[Records shown]
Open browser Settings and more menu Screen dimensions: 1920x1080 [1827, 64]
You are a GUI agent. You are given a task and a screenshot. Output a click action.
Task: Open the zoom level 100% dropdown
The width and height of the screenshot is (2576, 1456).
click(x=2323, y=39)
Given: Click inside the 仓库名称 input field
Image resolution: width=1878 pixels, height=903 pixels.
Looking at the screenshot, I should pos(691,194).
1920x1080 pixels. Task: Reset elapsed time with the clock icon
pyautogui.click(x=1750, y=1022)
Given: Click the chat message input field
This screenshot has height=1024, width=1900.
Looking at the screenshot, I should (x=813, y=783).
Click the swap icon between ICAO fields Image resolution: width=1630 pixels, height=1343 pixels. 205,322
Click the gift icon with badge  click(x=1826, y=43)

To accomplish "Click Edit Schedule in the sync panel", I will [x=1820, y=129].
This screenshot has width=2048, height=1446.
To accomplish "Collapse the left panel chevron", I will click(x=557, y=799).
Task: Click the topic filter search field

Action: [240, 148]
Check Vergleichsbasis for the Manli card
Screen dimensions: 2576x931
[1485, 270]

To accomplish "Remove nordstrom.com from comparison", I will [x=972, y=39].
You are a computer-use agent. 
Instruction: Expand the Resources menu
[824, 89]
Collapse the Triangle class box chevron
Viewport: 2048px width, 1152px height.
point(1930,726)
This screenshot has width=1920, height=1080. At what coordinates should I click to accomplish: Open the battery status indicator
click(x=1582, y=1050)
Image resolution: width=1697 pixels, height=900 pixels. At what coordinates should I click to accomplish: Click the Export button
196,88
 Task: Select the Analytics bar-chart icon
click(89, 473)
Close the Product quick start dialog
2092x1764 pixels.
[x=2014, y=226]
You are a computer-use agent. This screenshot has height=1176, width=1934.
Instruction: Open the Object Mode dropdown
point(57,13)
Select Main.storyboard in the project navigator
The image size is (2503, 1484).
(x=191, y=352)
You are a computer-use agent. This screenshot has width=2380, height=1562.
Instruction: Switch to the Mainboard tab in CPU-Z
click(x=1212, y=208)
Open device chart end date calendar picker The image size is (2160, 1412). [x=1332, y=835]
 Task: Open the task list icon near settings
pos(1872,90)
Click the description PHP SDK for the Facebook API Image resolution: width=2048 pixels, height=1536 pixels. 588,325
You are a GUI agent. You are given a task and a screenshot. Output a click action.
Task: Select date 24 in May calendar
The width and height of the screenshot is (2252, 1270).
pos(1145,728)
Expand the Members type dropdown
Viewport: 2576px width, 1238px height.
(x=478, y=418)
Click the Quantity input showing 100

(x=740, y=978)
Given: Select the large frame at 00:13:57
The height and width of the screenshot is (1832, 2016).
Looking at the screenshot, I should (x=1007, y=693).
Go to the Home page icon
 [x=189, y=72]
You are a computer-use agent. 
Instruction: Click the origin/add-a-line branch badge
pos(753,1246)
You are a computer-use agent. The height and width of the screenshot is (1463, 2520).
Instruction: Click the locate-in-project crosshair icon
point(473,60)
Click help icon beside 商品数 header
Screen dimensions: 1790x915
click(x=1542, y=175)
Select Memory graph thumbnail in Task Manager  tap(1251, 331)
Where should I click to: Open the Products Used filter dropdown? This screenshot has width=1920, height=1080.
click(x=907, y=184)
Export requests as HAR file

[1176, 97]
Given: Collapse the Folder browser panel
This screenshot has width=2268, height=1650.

[Work request] Your job is to print exactly the lines that run from the top of the entries through the line with "Given: Click the chat message input field", and no others.

[Task result]
Open browser Settings and more menu Screen dimensions: 1920x1080 [1827, 64]
You are a GUI agent. You are given a task and a screenshot. Output a click action.
Task: Open the zoom level 100% dropdown
The width and height of the screenshot is (2576, 1456).
click(x=2323, y=39)
Given: Click inside the 仓库名称 input field
Image resolution: width=1878 pixels, height=903 pixels.
Looking at the screenshot, I should pos(691,194).
1920x1080 pixels. Task: Reset elapsed time with the clock icon
pyautogui.click(x=1750, y=1022)
Given: Click the chat message input field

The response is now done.